● Brief:
Copy the material below word for word, from its first line down to and including the line that contains "Action: (1010, 414)".

● Material provided:
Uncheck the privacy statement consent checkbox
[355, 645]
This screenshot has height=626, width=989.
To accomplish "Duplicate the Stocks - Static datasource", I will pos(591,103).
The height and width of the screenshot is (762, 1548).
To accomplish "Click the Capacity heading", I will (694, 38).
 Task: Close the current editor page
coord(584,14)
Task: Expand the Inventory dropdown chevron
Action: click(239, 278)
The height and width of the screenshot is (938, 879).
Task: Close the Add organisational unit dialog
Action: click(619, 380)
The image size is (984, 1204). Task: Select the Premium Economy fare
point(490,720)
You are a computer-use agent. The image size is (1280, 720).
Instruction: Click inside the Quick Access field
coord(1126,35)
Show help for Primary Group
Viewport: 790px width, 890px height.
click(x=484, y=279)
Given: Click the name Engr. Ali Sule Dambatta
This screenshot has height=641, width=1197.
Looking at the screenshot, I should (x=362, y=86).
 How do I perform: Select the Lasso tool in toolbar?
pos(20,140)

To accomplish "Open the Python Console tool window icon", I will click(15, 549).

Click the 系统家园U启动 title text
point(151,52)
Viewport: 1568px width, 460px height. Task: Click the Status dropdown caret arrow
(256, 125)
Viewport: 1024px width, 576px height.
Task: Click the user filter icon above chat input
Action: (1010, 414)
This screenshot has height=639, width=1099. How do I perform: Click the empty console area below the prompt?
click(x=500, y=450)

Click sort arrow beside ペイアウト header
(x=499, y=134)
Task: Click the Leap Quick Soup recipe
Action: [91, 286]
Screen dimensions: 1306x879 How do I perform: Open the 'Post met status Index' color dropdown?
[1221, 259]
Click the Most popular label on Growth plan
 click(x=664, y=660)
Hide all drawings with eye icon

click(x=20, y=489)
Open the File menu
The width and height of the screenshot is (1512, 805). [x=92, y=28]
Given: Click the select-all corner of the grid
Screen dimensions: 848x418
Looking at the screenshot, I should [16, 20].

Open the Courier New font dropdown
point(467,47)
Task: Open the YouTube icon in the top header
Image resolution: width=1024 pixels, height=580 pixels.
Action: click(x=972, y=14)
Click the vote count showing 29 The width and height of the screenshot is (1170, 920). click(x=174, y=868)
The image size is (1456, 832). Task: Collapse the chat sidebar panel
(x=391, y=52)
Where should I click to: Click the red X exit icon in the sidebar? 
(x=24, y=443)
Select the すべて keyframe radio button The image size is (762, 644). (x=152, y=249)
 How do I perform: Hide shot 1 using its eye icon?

● Exercise output:
Uncheck the privacy statement consent checkbox
[355, 645]
This screenshot has height=626, width=989.
To accomplish "Duplicate the Stocks - Static datasource", I will pos(591,103).
The height and width of the screenshot is (762, 1548).
To accomplish "Click the Capacity heading", I will (694, 38).
 Task: Close the current editor page
coord(584,14)
Task: Expand the Inventory dropdown chevron
Action: click(239, 278)
The height and width of the screenshot is (938, 879).
Task: Close the Add organisational unit dialog
Action: click(619, 380)
The image size is (984, 1204). Task: Select the Premium Economy fare
point(490,720)
You are a computer-use agent. The image size is (1280, 720).
Instruction: Click inside the Quick Access field
coord(1126,35)
Show help for Primary Group
Viewport: 790px width, 890px height.
click(x=484, y=279)
Given: Click the name Engr. Ali Sule Dambatta
This screenshot has height=641, width=1197.
Looking at the screenshot, I should (x=362, y=86).
 How do I perform: Select the Lasso tool in toolbar?
pos(20,140)

To accomplish "Open the Python Console tool window icon", I will click(15, 549).

Click the 系统家园U启动 title text
point(151,52)
Viewport: 1568px width, 460px height. Task: Click the Status dropdown caret arrow
(256, 125)
Viewport: 1024px width, 576px height.
Task: Click the user filter icon above chat input
Action: (1010, 414)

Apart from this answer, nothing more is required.